** Exercise brief **
Among the entries that follow, count the lines that contain the word "Engenharia" and say how many there are, writing nothing else.

** Data to examine **
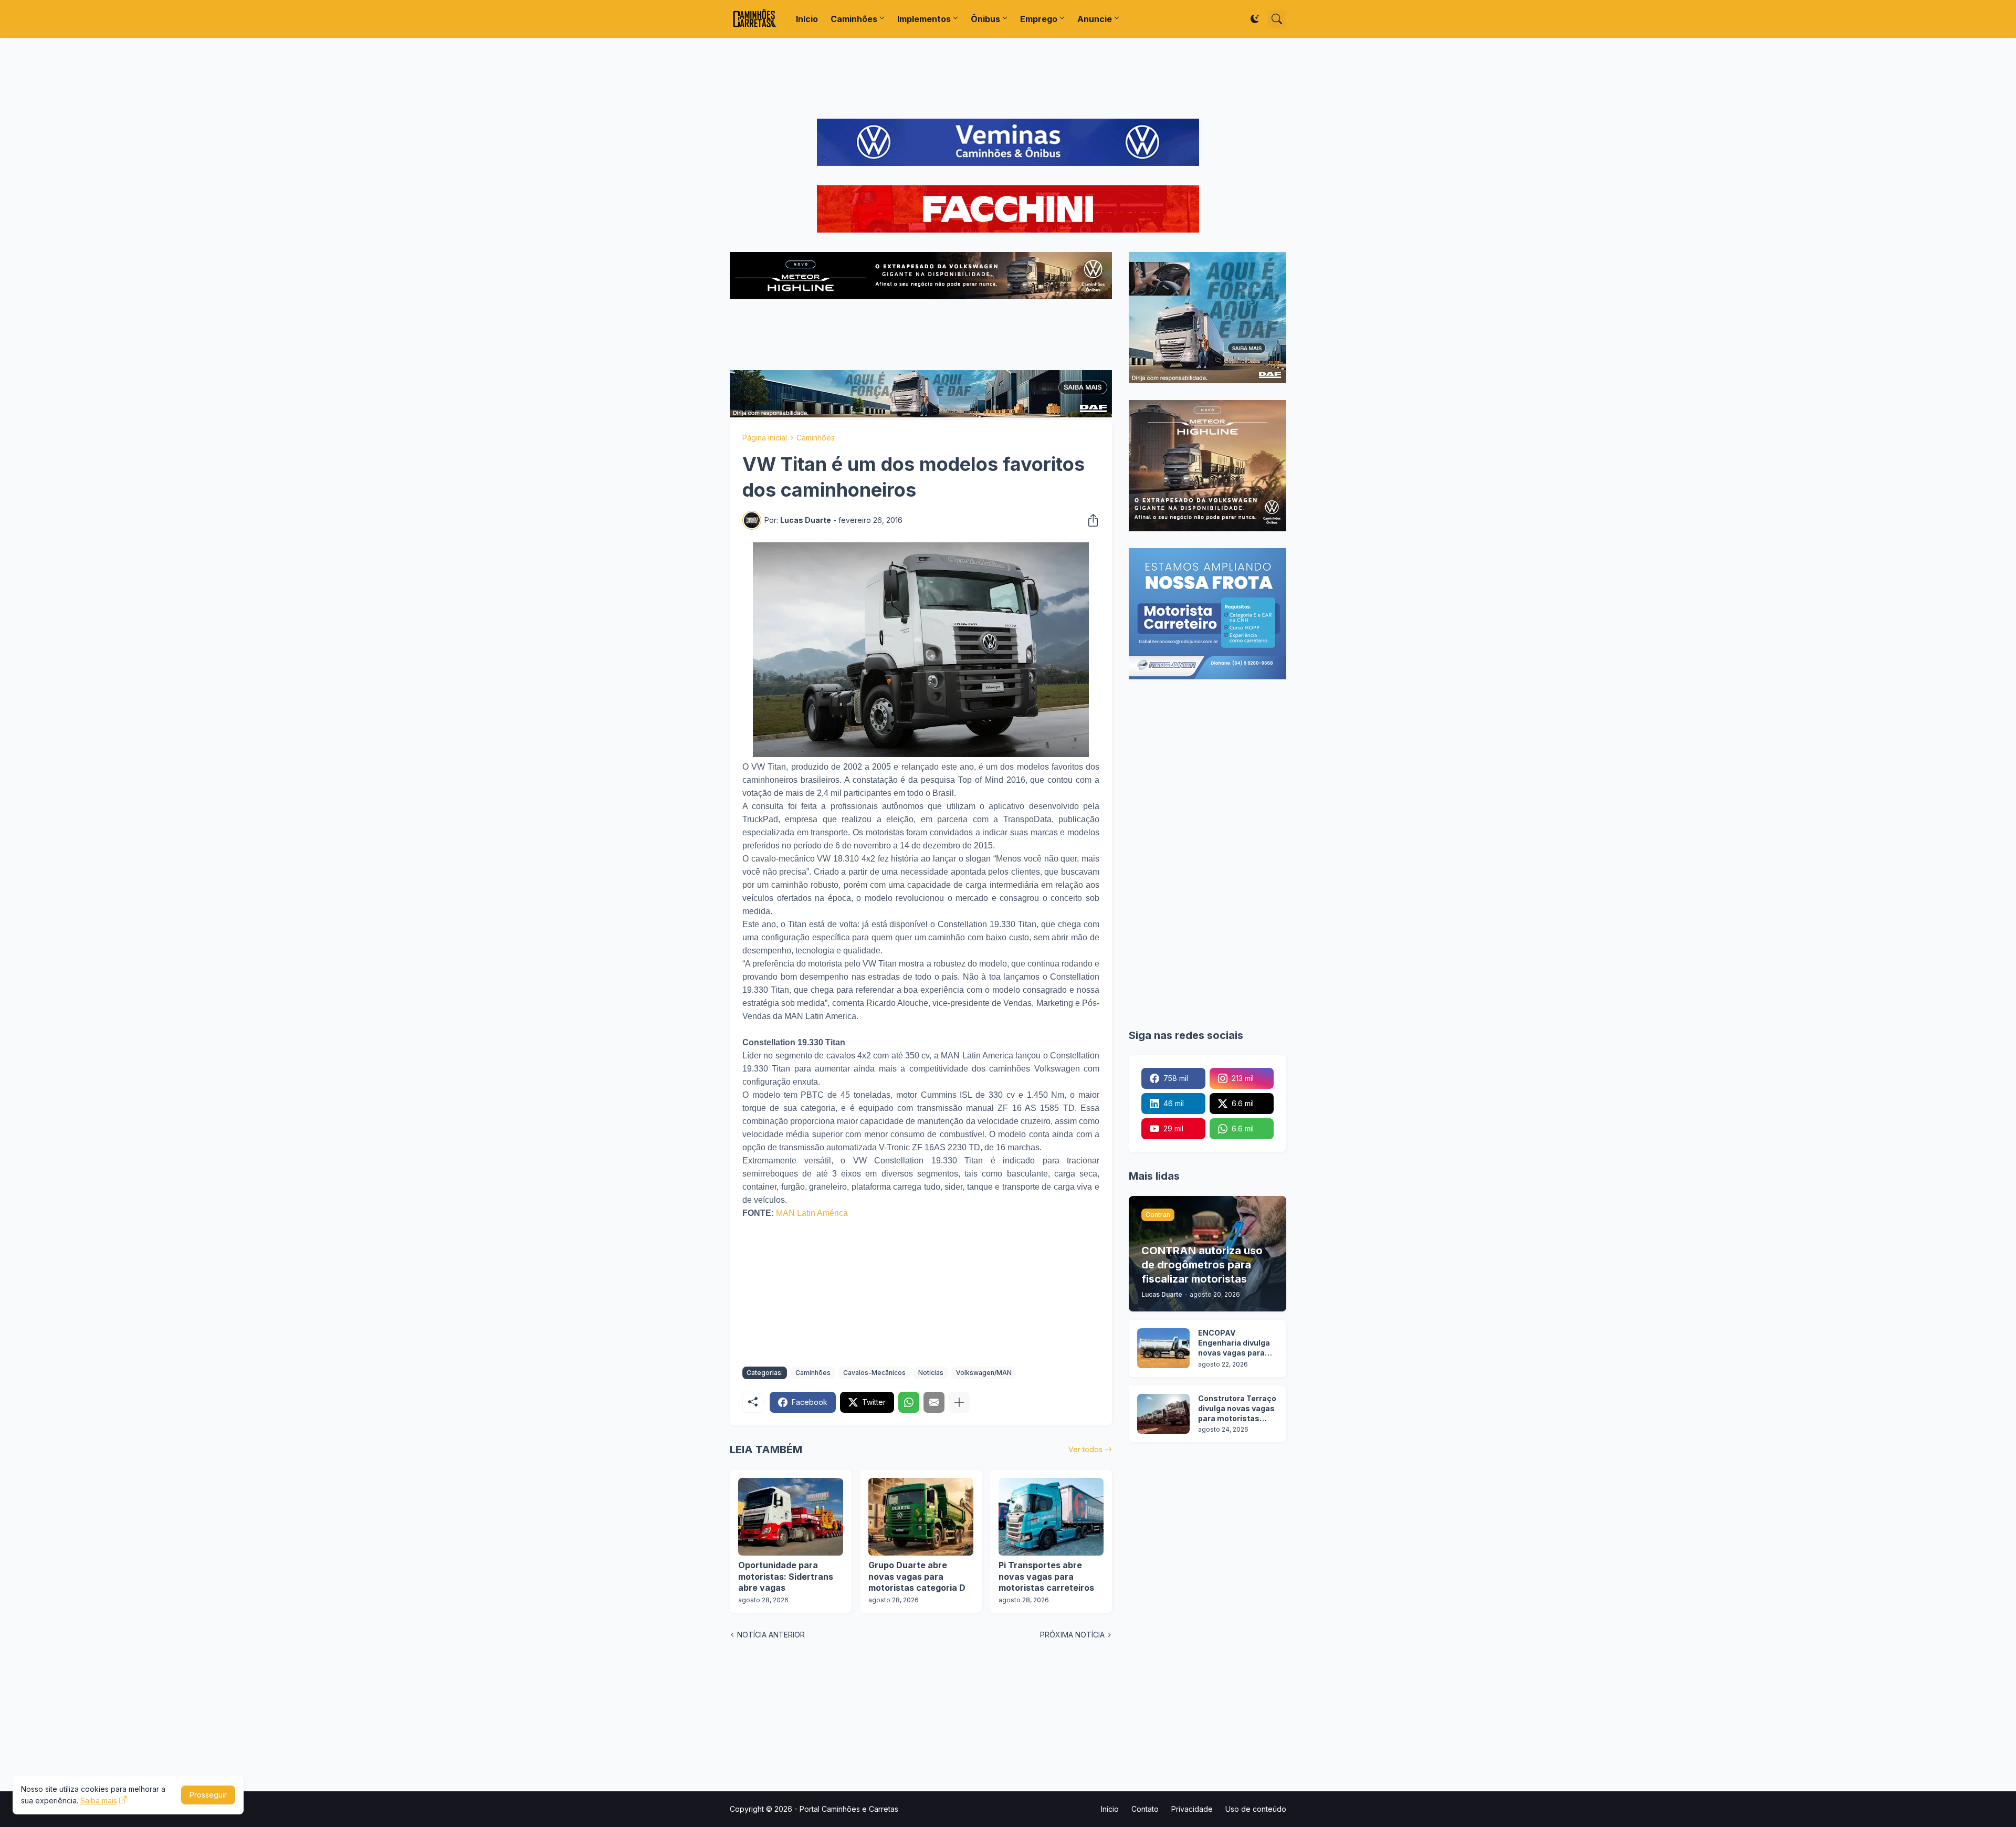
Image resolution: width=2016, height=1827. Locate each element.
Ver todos (1085, 1449)
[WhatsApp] (908, 1402)
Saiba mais (98, 1800)
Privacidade (1192, 1808)
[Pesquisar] (1276, 18)
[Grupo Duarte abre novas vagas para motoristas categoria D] (920, 1517)
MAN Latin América (812, 1213)
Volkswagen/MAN (984, 1373)
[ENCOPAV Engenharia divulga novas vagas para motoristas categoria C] (1163, 1348)
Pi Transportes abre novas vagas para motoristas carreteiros (1046, 1576)
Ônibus (985, 19)
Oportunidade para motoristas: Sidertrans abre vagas (785, 1576)
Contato (1145, 1808)
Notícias (930, 1373)
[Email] (933, 1402)
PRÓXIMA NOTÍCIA (1072, 1634)
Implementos (924, 19)
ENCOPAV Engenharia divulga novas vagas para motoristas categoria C (1234, 1343)
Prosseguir (208, 1794)
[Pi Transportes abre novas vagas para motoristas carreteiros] (1051, 1517)
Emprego (1038, 19)
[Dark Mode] (1254, 18)
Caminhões (854, 19)
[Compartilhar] (1089, 520)
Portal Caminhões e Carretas (849, 1808)
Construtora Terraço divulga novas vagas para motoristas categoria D (1237, 1409)
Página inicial (764, 437)
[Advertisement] (1008, 78)
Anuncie (1094, 19)
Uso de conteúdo (1255, 1808)
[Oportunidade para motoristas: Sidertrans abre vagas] (790, 1517)
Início (807, 19)
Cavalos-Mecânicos (874, 1373)
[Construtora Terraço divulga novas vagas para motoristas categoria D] (1163, 1414)
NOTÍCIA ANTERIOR (771, 1634)
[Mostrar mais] (959, 1402)
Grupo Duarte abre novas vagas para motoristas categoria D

** Solved problem **
2